* _SOURCE PASSAGE_
Thursday, January 11, 2018

Joe FREEMAN 1829-19?? 52 Ancestors in 52 Week Challenge

Joe FREEMAN

M 1186 Choctaw Freedman Card #1422 Front
There is not a great deal of information about my great great grandfather Joe FREEMAN from family members but there is a small amount of information that we do know that was gathered from the Dawes allotment records. His age is given as seventy years when he filed for his land allotment in 1899 allowing us to speculate on his year of birth as 1829. Joe is one of the oldest living ancestors I found among the Dawes records but he was not the oldest. One other thing, I carry his name with me as my middle name; something I was unaware of when I began researching my family’s genealogical history almost thirty years ago.

Joe FREEMAN'S Dawes card provides some valuable clues that can be useful in efforts to discover additional information about Joe and his past. First it is shown he was enslaved by a Choctaw Indian named Brit WILLIS and in 1896 Joe established his tribal citizenship in Atoka County, Indian Territory. It was noted that in 1896 Joe FREEMAN had a tribal citizenship number 1457 and his postal address was given as Boggy Depot, Indian Territory.

There is one other notation on this card that can be important for future research about Joe FREEMAN. In the bottom left corner is a stamp that provides the approval date of enrollment in the Choctaw Nation as of June 23, 1904. The reason that is important is it means he lived at least until the enumeration of the United States 1900 Census. The thing to do now is to try and locate him in the Atoka area of the Choctaw Nation as well as locating his land allotment in or near the same area.
The rear of his Dawes card provides the names of his parents with hopes that will help drill down on more ancestors associated with Joe FREEMAN.

M 1186 Choctaw Freedman Card #1422 Rear
The rear of Choctaw Freedman Card #1422 does offer some more information about Joe, the FREEMAN family and possibly where they have ties. Unfortunately the name of Joe’s father is only given as FREEMAN and he is deceased but his mother’s name is provided. Joe’s mother is deceased but thankfully her name is provided as Charlotte FREEMAN and like Joe she was enslaved by Choctaw Indian Brit WILLIS. At some point it will be necessary to conduct research on Brit WILLIS and see what information may be available for Charlotte and Joe’s unknown father?

* _COLLECTED MATERIAL_
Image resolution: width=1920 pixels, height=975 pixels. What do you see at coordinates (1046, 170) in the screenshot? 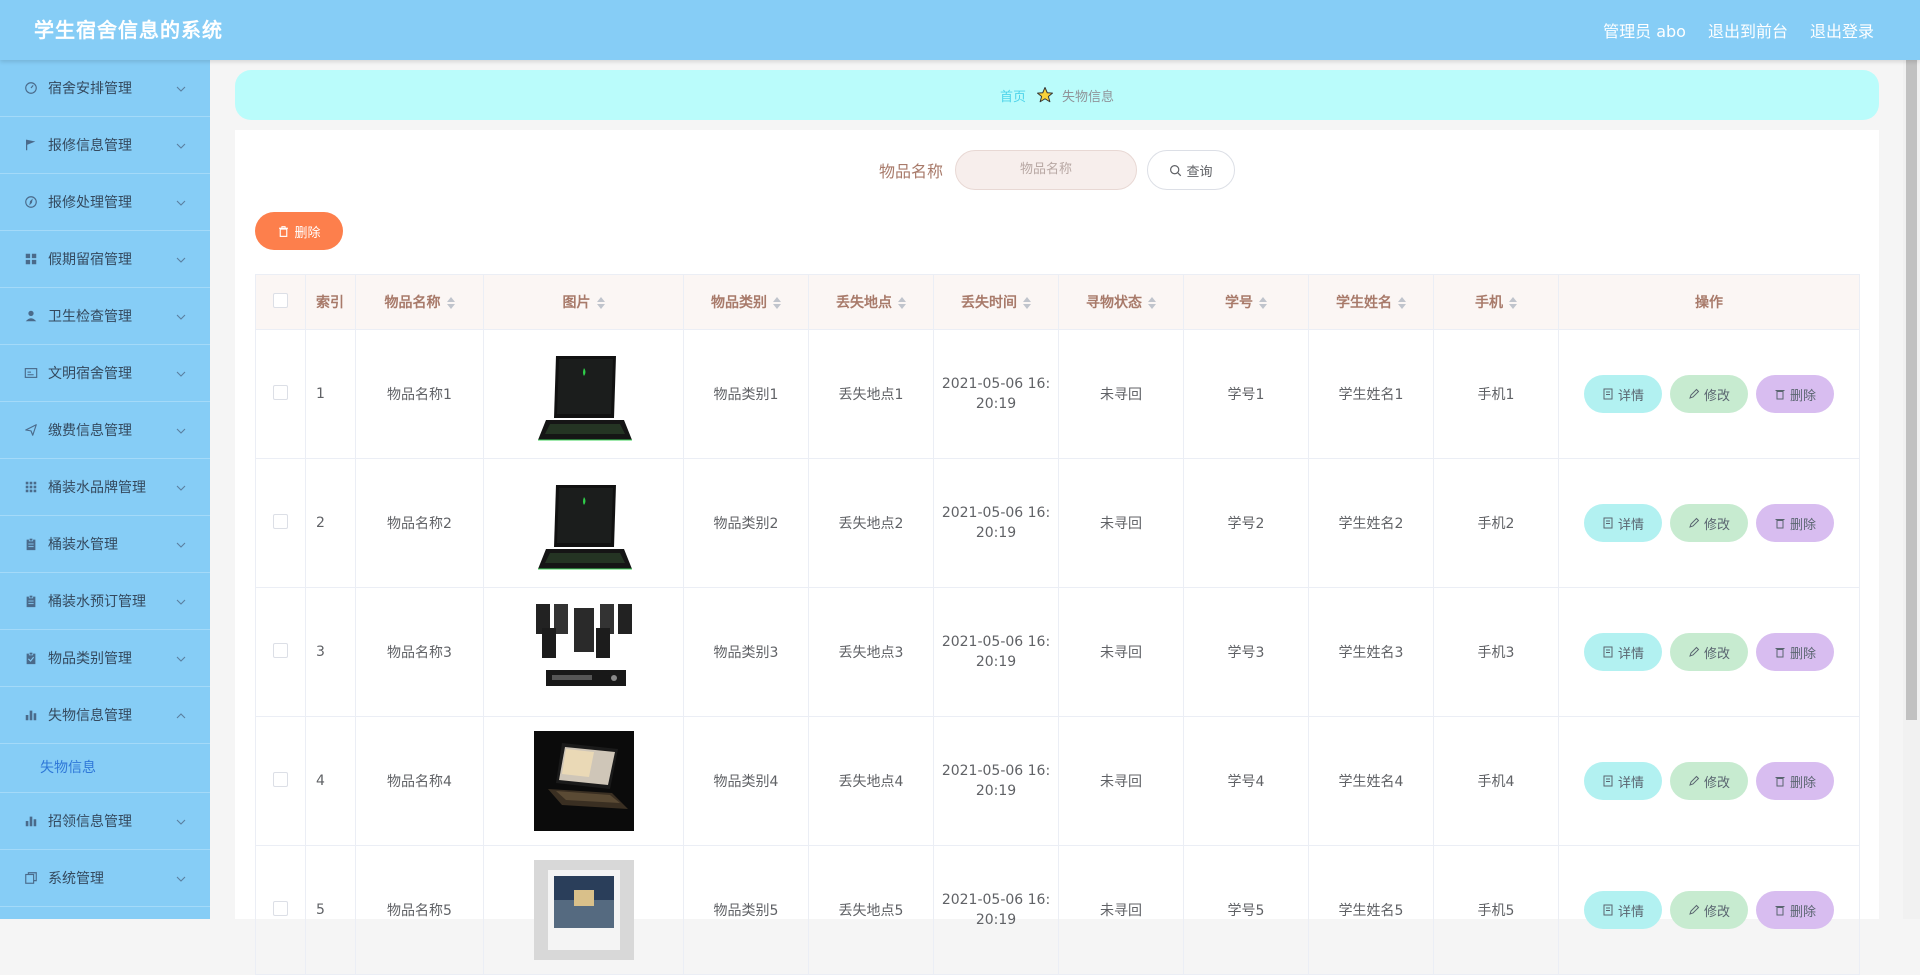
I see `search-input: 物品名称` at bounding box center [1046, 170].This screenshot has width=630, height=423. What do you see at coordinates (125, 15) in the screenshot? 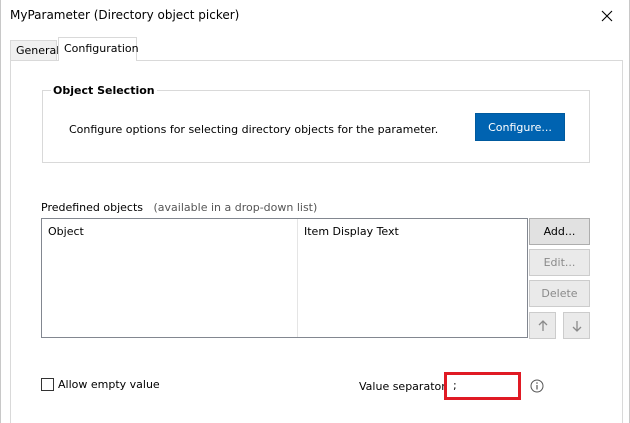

* _APPLY WHAT YOU READ_
• A. Please transcribe the Joe Freeman genealogy post between "There is one" and "the same area.", inclusive.
• B. Go on with the Joe Freeman genealogy post, picking up right after its final sentence.

* _YOUR WRITTEN ANSWERS_
• A.
There is one other notation on this card that can be important for future research about Joe FREEMAN. In the bottom left corner is a stamp that provides the approval date of enrollment in the Choctaw Nation as of June 23, 1904. The reason that is important is it means he lived at least until the enumeration of the United States 1900 Census. The thing to do now is to try and locate him in the Atoka area of the Choctaw Nation as well as locating his land allotment in or near the same area.

• B.
The information provided on the Dawes card was generated from a conversation or interview conducted by Dawes Commissioners and it is always beneficial to take a look at the interview jacket also known as M-1301. Like so many Dawes Commission interviews the packet provides only a summarized version of the interview. Information about Joe FREEMAN as a slave in the Choctaw Nation is indicates Joe considered himself the slave of Brit WILLIS’ first wife and not Brit WILLIS. 

M 1301 Choctaw Freedman Interview Packet #1422 p3 Joe FREEMAN 
The next document that provided some information on Joe FREEMAN is the 1900 census conducted in the Choctaw Nation. According to the Dawes card for Joe FREEMAN we know he resided in Atoka County in 1899. We also know from his allotment certificate he received his forty acre allotment in section 36, Township 2 South, Range 9 East. The land description was used in the early censuses for Indian Territory and that is where I looked for Joe FREEMAN in the 1900 Census.


1900 U.S. Census Indian Territory, Choctaw Nation, Atoka County E.D. 182; T2S, R9E pg15A, lines 11 & 12


Application for Land Allotment Joe FREEMAN #4703 p8



Joe FREEMAN had many children and I have been able to identify a possible ten by three different women. On the 1900 census we see he has a wife named Rhoda who is listed as fifty-five years of age and is attributed with giving birth to eight children but only one child was living in 1900. I have yet to determine if any of her children were fathered by Joe and I don’t know if she was a Choctaw Freedwoman but the census does indicate she was born circa 1845 in Indian Territory. 

The other significant piece of information in the 1900 census is the place where Joe and his mother were born. Joe states he was born in Mississippi indicating a strong possibility he came to Indian Territory as a child during the so called "Trail of Tears." The census has Joe's mother Charlotte as being born in Virginia. Those two points of information indicate that Joe's mother was possibly sold to someone in Mississippi where she gave birth to Joe. The document seems to be consistent in the fact that Joe FREEMAN did not know the name of his father because in that column his father's name is noted as unknown.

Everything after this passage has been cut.